FAU: COMMUNITY JUSTICE

Published on February 16th, 2017

FAU: COMMUNITY JUSTICE

FAU66POSTER1000Photography and moving imagery (i.e. film) deserve their status as artistic mediums without reservation but it is important to remember and uphold their humble documentarian beginnings. We’ll phrase it like that due to the consumerist byproduct of recent technological advancements. But that too, is harsh. There is no time or space to properly define categories but it is safe to assume that yesterday’s lunch, catalogued and killed by hashtag in either Pantheonic Instagram glory or the evanescent hyperbole of Snapchat, will not be treated as kind by the passage of time like Nicephore Niepce’s View from the Window at Le Gras.

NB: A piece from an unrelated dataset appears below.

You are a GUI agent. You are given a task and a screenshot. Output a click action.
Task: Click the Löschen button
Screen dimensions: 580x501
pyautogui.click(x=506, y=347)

Well, if anything, time will tell.

The capture of images is a powerful tool for humanity. It is tangible proof and though manipulation and/or creation of images can occur, their archival is both reminder and guide for how civilization conducts itself. “The exhibition is a timely reminder of how activism and dissent can influence change in our society,” said Chris Robe, Ph.D., film scholar and associate professor in Florida Atlantic University’s School of Communication and Multimedia Studies. Robé’s expertise in social activist movements and radical media contributed to FAU’s exhibit Community Justice: The Black Panther Party and Other Civil Rights Movements.

Hot on the heels of the US’s most polarizing modern election and the Dakota Access Pipeline standoff—the timing couldn’t be better for this poignant and unfortunately still relevant aide-mémoire of America’s Civil Rights history. Featuring photography, film/video, and vintage and digital print materials highlighting social movements of the 60’s and 70’s like the Black Panther Party and the American Indian Movement, this exhibit painfully shows how the educational, wellbeing, and nutritional concerns of yesteryear are still prevalent today but most importantly, it shows the effectiveness of these mediums and reteaches its power to a new generation of activists.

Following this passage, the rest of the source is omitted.